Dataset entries
[Start of Attachment]
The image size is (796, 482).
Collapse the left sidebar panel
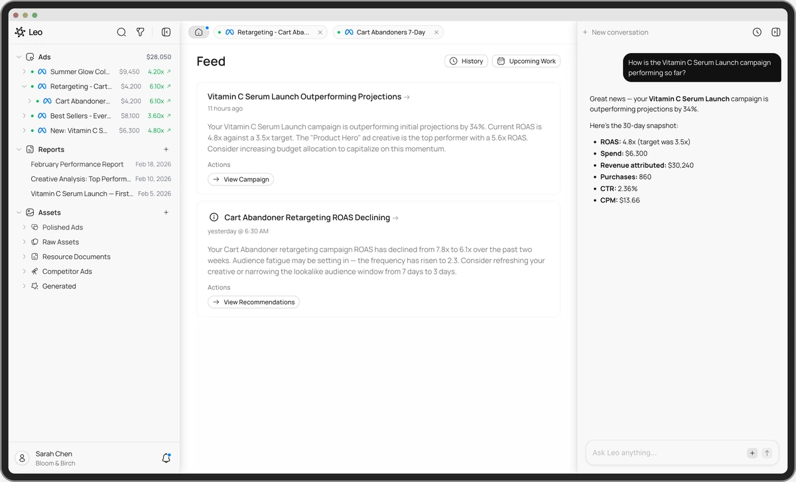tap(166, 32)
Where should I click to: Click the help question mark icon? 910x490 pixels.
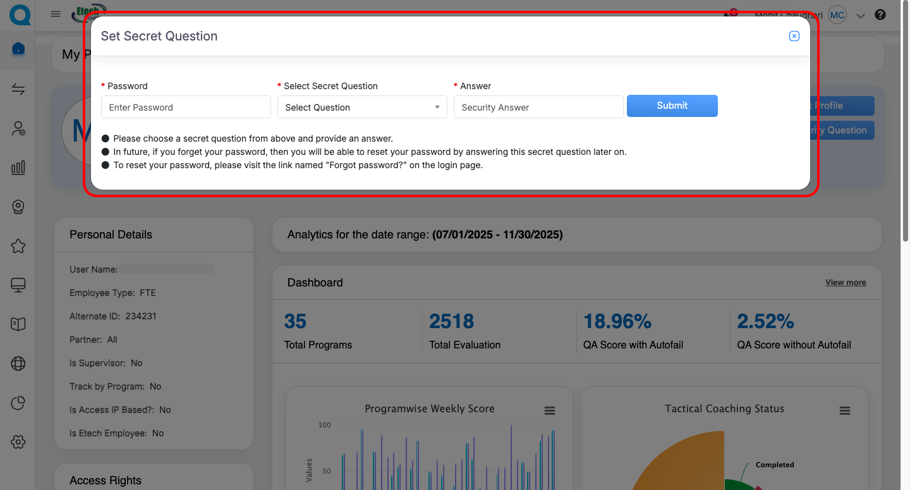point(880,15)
[End of Attachment]
Before printing anything, remove the pictures; then print all the records exactly.

The image size is (796, 482).
Collapse the left sidebar panel
tap(166, 32)
Where should I click to: Click the help question mark icon? 910x490 pixels.
point(880,15)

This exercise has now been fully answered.